■ Текст задания:
Перепишите все строки в виде таблицы Markdown с двумя столбцами: «Номер» для порядкового номера и «Строка» для её текста. Пустые строки в таблицу не включайте.

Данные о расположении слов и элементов
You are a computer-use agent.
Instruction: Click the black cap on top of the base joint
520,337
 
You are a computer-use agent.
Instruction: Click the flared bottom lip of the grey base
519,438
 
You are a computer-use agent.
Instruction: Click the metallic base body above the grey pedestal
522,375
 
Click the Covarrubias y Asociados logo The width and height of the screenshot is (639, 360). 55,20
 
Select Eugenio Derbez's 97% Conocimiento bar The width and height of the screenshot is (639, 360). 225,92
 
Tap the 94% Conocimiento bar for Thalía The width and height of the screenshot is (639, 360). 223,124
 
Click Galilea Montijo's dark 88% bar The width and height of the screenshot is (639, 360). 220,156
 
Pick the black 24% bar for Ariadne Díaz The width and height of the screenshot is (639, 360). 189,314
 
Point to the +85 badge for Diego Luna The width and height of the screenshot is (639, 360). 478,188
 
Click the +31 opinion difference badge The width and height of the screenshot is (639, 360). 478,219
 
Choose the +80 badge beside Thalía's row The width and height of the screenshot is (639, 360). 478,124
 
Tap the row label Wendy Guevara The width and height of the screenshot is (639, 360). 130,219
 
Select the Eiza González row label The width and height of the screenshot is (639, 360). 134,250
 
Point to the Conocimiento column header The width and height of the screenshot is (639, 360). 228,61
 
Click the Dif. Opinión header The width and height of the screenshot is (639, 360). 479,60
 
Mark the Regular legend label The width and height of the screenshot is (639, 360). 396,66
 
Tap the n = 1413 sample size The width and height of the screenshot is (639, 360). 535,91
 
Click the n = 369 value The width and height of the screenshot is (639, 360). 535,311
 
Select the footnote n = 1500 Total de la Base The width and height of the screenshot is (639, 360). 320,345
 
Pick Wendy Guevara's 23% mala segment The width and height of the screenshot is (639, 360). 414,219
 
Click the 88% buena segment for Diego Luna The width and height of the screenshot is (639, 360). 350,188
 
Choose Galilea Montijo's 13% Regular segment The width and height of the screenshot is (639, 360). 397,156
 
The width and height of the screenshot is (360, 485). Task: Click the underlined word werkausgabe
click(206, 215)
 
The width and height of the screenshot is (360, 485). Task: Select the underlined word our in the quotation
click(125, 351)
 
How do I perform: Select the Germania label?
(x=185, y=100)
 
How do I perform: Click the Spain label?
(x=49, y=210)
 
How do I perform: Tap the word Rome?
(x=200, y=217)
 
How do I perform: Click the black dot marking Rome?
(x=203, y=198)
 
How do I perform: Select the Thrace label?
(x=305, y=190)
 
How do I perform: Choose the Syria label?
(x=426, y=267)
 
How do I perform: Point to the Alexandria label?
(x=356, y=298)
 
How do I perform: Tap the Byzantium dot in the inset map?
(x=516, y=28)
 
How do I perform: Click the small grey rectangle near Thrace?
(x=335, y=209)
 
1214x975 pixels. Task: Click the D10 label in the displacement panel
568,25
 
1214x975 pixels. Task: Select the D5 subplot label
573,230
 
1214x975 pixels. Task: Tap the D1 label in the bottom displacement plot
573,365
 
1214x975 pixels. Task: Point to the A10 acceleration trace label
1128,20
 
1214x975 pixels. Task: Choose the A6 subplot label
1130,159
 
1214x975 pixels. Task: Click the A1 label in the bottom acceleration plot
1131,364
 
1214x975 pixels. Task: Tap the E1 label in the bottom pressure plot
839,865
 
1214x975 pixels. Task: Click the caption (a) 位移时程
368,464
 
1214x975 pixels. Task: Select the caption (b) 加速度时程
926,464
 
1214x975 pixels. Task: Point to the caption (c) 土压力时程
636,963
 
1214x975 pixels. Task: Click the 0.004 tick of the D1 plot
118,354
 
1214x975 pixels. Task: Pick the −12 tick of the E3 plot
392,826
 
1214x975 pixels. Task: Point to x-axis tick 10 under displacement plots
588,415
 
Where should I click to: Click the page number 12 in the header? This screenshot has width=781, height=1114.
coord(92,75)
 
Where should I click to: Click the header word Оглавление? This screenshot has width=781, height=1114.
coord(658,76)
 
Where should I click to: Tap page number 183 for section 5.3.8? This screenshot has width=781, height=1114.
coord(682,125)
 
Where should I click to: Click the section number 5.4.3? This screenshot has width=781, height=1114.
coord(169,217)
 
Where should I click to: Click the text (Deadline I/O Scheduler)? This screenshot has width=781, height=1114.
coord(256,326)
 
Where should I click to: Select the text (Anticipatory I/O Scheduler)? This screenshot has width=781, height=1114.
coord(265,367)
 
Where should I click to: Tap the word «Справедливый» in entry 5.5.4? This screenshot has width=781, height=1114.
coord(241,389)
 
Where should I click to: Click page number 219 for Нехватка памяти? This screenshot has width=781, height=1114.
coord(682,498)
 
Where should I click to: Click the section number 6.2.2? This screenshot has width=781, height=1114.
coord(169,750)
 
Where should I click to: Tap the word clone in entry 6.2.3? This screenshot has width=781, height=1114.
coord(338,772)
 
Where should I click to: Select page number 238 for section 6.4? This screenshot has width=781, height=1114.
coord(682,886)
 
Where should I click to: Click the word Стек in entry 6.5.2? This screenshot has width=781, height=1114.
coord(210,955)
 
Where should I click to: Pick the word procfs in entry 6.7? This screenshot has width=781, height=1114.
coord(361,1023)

■ Ответ к упражнению:
| Номер | Строка |
|---|---|
| 1 | You are a computer-use agent. |
| 2 | Instruction: Click the black cap on top of the base joint |
| 3 | 520,337 |
| 4 | You are a computer-use agent. |
| 5 | Instruction: Click the flared bottom lip of the grey base |
| 6 | 519,438 |
| 7 | You are a computer-use agent. |
| 8 | Instruction: Click the metallic base body above the grey pedestal |
| 9 | 522,375 |
| 10 | Click the Covarrubias y Asociados logo The width and height of the screenshot is (639, 360). 55,20 |
| 11 | Select Eugenio Derbez's 97% Conocimiento bar The width and height of the screenshot is (639, 360). 225,92 |
| 12 | Tap the 94% Conocimiento bar for Thalía The width and height of the screenshot is (639, 360). 223,124 |
| 13 | Click Galilea Montijo's dark 88% bar The width and height of the screenshot is (639, 360). 220,156 |
| 14 | Pick the black 24% bar for Ariadne Díaz The width and height of the screenshot is (639, 360). 189,314 |
| 15 | Point to the +85 badge for Diego Luna The width and height of the screenshot is (639, 360). 478,188 |
| 16 | Click the +31 opinion difference badge The width and height of the screenshot is (639, 360). 478,219 |
| 17 | Choose the +80 badge beside Thalía's row The width and height of the screenshot is (639, 360). 478,124 |
| 18 | Tap the row label Wendy Guevara The width and height of the screenshot is (639, 360). 130,219 |
| 19 | Select the Eiza González row label The width and height of the screenshot is (639, 360). 134,250 |
| 20 | Point to the Conocimiento column header The width and height of the screenshot is (639, 360). 228,61 |
| 21 | Click the Dif. Opinión header The width and height of the screenshot is (639, 360). 479,60 |
| 22 | Mark the Regular legend label The width and height of the screenshot is (639, 360). 396,66 |
| 23 | Tap the n = 1413 sample size The width and height of the screenshot is (639, 360). 535,91 |
| 24 | Click the n = 369 value The width and height of the screenshot is (639, 360). 535,311 |
| 25 | Select the footnote n = 1500 Total de la Base The width and height of the screenshot is (639, 360). 320,345 |
| 26 | Pick Wendy Guevara's 23% mala segment The width and height of the screenshot is (639, 360). 414,219 |
| 27 | Click the 88% buena segment for Diego Luna The width and height of the screenshot is (639, 360). 350,188 |
| 28 | Choose Galilea Montijo's 13% Regular segment The width and height of the screenshot is (639, 360). 397,156 |
| 29 | The width and height of the screenshot is (360, 485). Task: Click the underlined word werkausgabe |
| 30 | click(206, 215) |
| 31 | The width and height of the screenshot is (360, 485). Task: Select the underlined word our in the quotation |
| 32 | click(125, 351) |
| 33 | How do I perform: Select the Germania label? |
| 34 | (x=185, y=100) |
| 35 | How do I perform: Click the Spain label? |
| 36 | (x=49, y=210) |
| 37 | How do I perform: Tap the word Rome? |
| 38 | (x=200, y=217) |
| 39 | How do I perform: Click the black dot marking Rome? |
| 40 | (x=203, y=198) |
| 41 | How do I perform: Select the Thrace label? |
| 42 | (x=305, y=190) |
| 43 | How do I perform: Choose the Syria label? |
| 44 | (x=426, y=267) |
| 45 | How do I perform: Point to the Alexandria label? |
| 46 | (x=356, y=298) |
| 47 | How do I perform: Tap the Byzantium dot in the inset map? |
| 48 | (x=516, y=28) |
| 49 | How do I perform: Click the small grey rectangle near Thrace? |
| 50 | (x=335, y=209) |
| 51 | 1214x975 pixels. Task: Click the D10 label in the displacement panel |
| 52 | 568,25 |
| 53 | 1214x975 pixels. Task: Select the D5 subplot label |
| 54 | 573,230 |
| 55 | 1214x975 pixels. Task: Tap the D1 label in the bottom displacement plot |
| 56 | 573,365 |
| 57 | 1214x975 pixels. Task: Point to the A10 acceleration trace label |
| 58 | 1128,20 |
| 59 | 1214x975 pixels. Task: Choose the A6 subplot label |
| 60 | 1130,159 |
| 61 | 1214x975 pixels. Task: Click the A1 label in the bottom acceleration plot |
| 62 | 1131,364 |
| 63 | 1214x975 pixels. Task: Tap the E1 label in the bottom pressure plot |
| 64 | 839,865 |
| 65 | 1214x975 pixels. Task: Click the caption (a) 位移时程 |
| 66 | 368,464 |
| 67 | 1214x975 pixels. Task: Select the caption (b) 加速度时程 |
| 68 | 926,464 |
| 69 | 1214x975 pixels. Task: Point to the caption (c) 土压力时程 |
| 70 | 636,963 |
| 71 | 1214x975 pixels. Task: Click the 0.004 tick of the D1 plot |
| 72 | 118,354 |
| 73 | 1214x975 pixels. Task: Pick the −12 tick of the E3 plot |
| 74 | 392,826 |
| 75 | 1214x975 pixels. Task: Point to x-axis tick 10 under displacement plots |
| 76 | 588,415 |
| 77 | Where should I click to: Click the page number 12 in the header? This screenshot has width=781, height=1114. |
| 78 | coord(92,75) |
| 79 | Where should I click to: Click the header word Оглавление? This screenshot has width=781, height=1114. |
| 80 | coord(658,76) |
| 81 | Where should I click to: Tap page number 183 for section 5.3.8? This screenshot has width=781, height=1114. |
| 82 | coord(682,125) |
| 83 | Where should I click to: Click the section number 5.4.3? This screenshot has width=781, height=1114. |
| 84 | coord(169,217) |
| 85 | Where should I click to: Click the text (Deadline I/O Scheduler)? This screenshot has width=781, height=1114. |
| 86 | coord(256,326) |
| 87 | Where should I click to: Select the text (Anticipatory I/O Scheduler)? This screenshot has width=781, height=1114. |
| 88 | coord(265,367) |
| 89 | Where should I click to: Tap the word «Справедливый» in entry 5.5.4? This screenshot has width=781, height=1114. |
| 90 | coord(241,389) |
| 91 | Where should I click to: Click page number 219 for Нехватка памяти? This screenshot has width=781, height=1114. |
| 92 | coord(682,498) |
| 93 | Where should I click to: Click the section number 6.2.2? This screenshot has width=781, height=1114. |
| 94 | coord(169,750) |
| 95 | Where should I click to: Tap the word clone in entry 6.2.3? This screenshot has width=781, height=1114. |
| 96 | coord(338,772) |
| 97 | Where should I click to: Select page number 238 for section 6.4? This screenshot has width=781, height=1114. |
| 98 | coord(682,886) |
| 99 | Where should I click to: Click the word Стек in entry 6.5.2? This screenshot has width=781, height=1114. |
| 100 | coord(210,955) |
| 101 | Where should I click to: Pick the word procfs in entry 6.7? This screenshot has width=781, height=1114. |
| 102 | coord(361,1023) |